以前に防災ボランティア活動の話をしたが、その後もコミュニティで活動を続けている。数年前、台風と高潮で居住している街区マンションの地下部分に浸水があり、ライフライン設備にかなりの被害を受けた。それを機に、マンション防水対策の検討を独自に進めてきたが、全国的にも同様の被害が拡がり、今般、国交省から「建築物における電気設備の浸水対策ガイドライン」が出された。その概要を紹介しておこう。

○背景
令和元年台風19号による大雨に伴う内水氾濫により、首都圏の高層マンションの地下部分に設置されていた高圧受変電設備が冠水し、停電したことにより、エレベーター、給水設備等のライフラインが一定期間使用不能となる被害が発生。
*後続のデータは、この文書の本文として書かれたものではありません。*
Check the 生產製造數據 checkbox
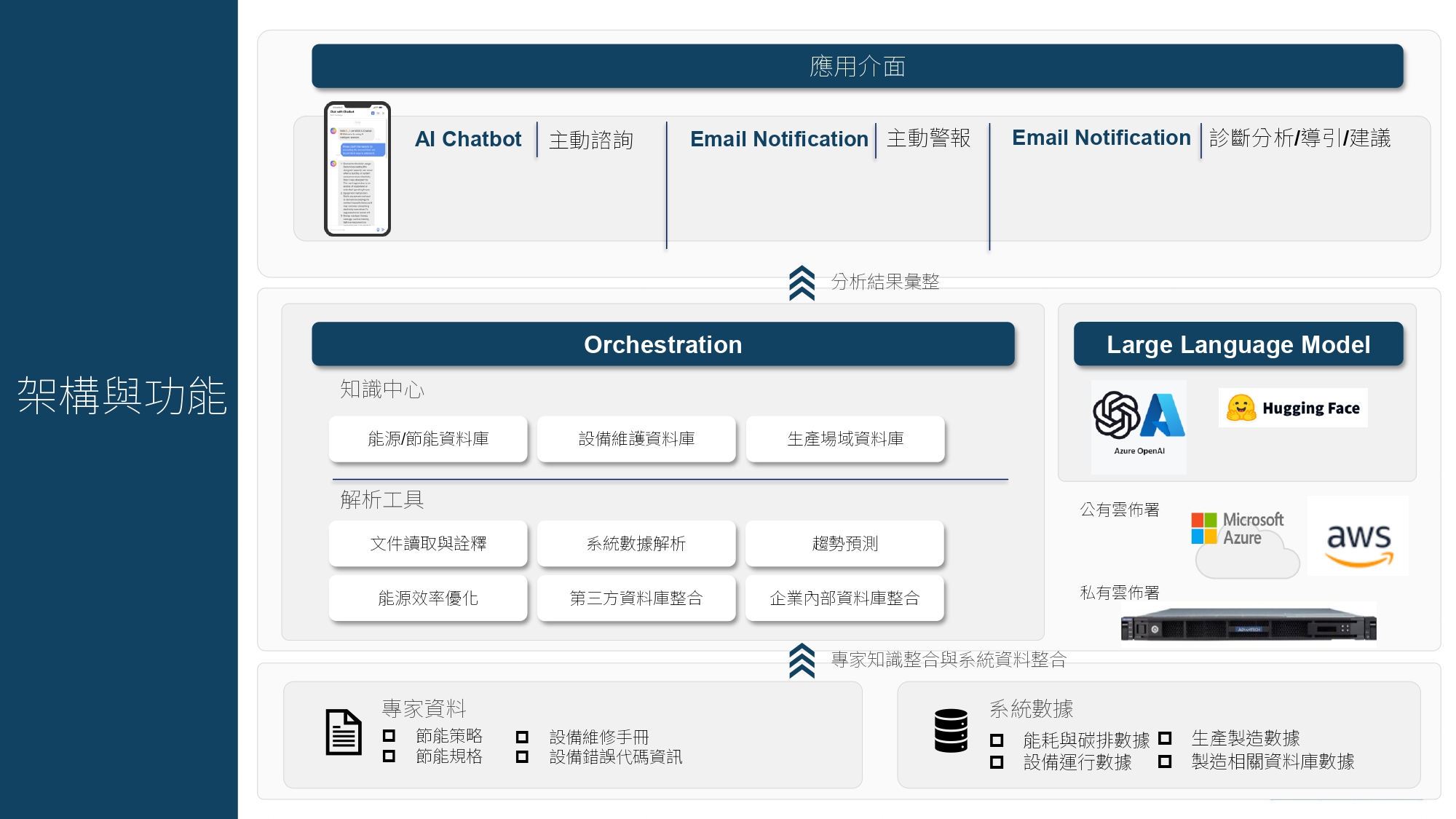Image resolution: width=1456 pixels, height=819 pixels. tap(1165, 738)
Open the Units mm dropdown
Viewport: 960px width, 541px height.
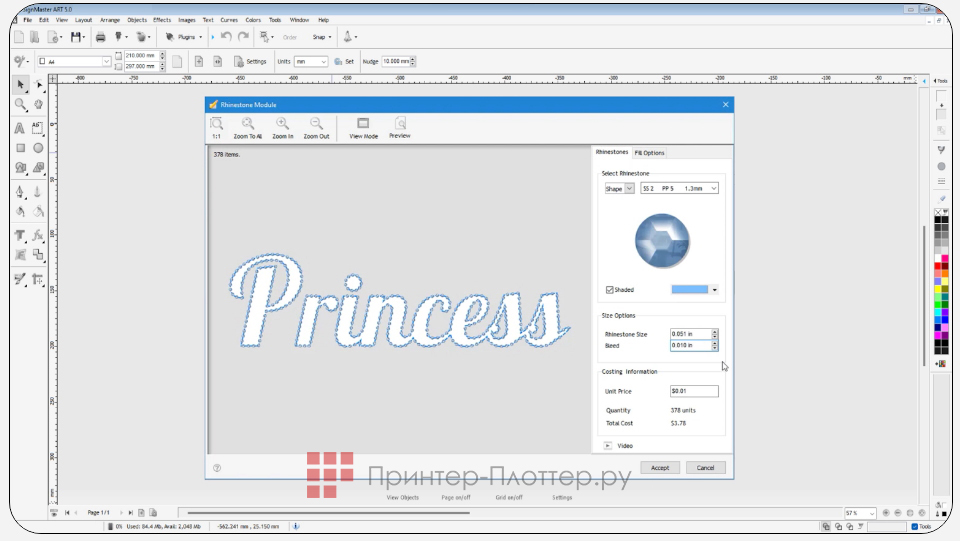[310, 61]
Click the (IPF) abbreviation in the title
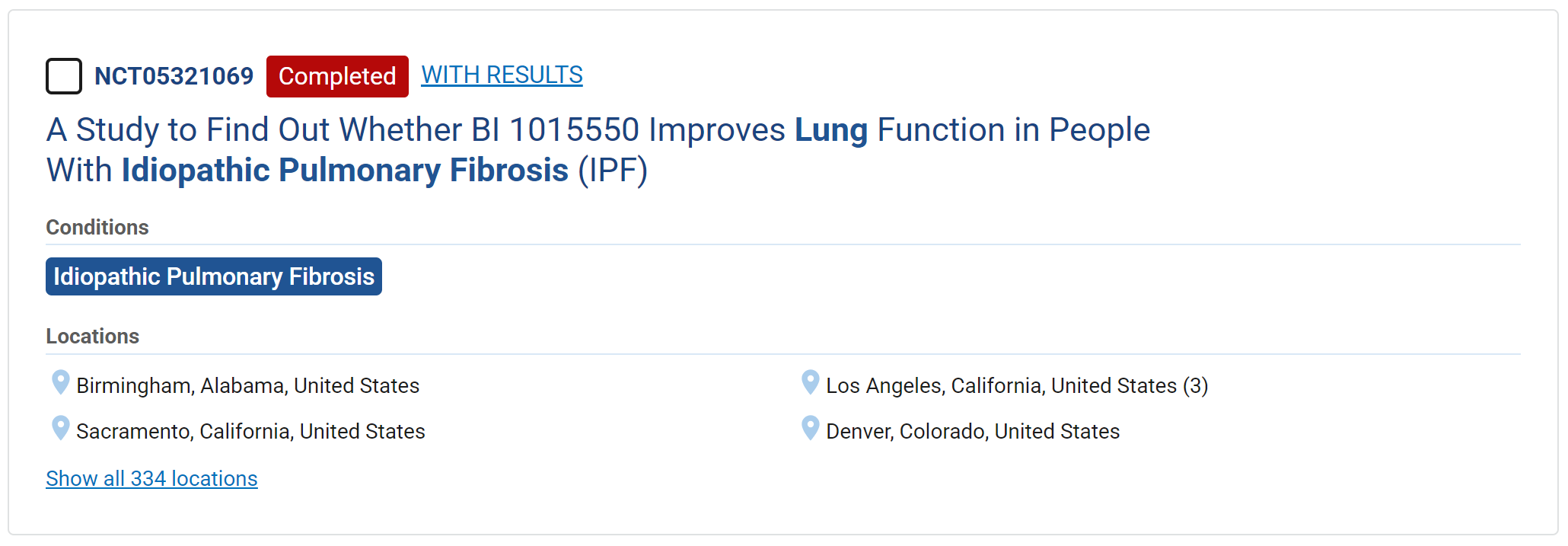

こうした建築物の浸水被害の発生を踏まえ、国交省と経産省の連携のもと、検討会を設置し、浸水対策のあり方が検討された。

○ガイドラインの適用範囲
・高圧受変電設備等の設置が必要な建築物での新築時、あるいは既存建築物の改修時等

○目標水準の設定
・建築主や所有者・管理者は、専門技術者のサポートを受け、目標水準を設定
・公表された浸水想定区域、ハザードマップ、地形情報、浸水実績等を調査し、機能継続の必要性を勘案し、想定される浸水深や浸水継続時間等を踏まえ、設定浸水規模を設定
・設定した浸水規模に対し、機能継続に必要な浸水対策の目標水準を設定(浸水を防止する部分の選定等)

○浸水対策の具体的取組
・浸水リスクの低い場所への電気設備の設置
・対象建築物内への浸水を防止する対策
―マウンドアップ、止水板、防水扉、土嚢設置等の出入口等における浸水対策
―換気口等の開口部の高い位置への設置等の開口部における浸水対策
―バルブ設置、マンホールの密閉措置等の逆流・溢水対策
・電気設備設置室等への浸水を防止する対策
―防水区画形成、止水処理材充填等の区画レベルでの対策
―電気設備設置場所の嵩上げ、耐水性の高い電気設備採用等の電気設備に関する対策
―貯留槽設置等の浸水量低減に係る対策

○電気設備の早期復旧のための対策
・連絡体制整備、設備関係図面整備等の平時の取組
・排水作業、清掃・点検・復旧方法の検討、復旧作業の実施等の発災時・発災後の取組

 コミュニティ活動は、活動組織、主体、ルール、連携等、ソフトレベルの構築がもちろん必須である。ただ防災に絡む活動においては、安全性、経済性に直結するハードレベルの対策に住民が如何に主体的に関われるかである。コロナ禍の中、あらためてハード整備の重要性を感じている日々である。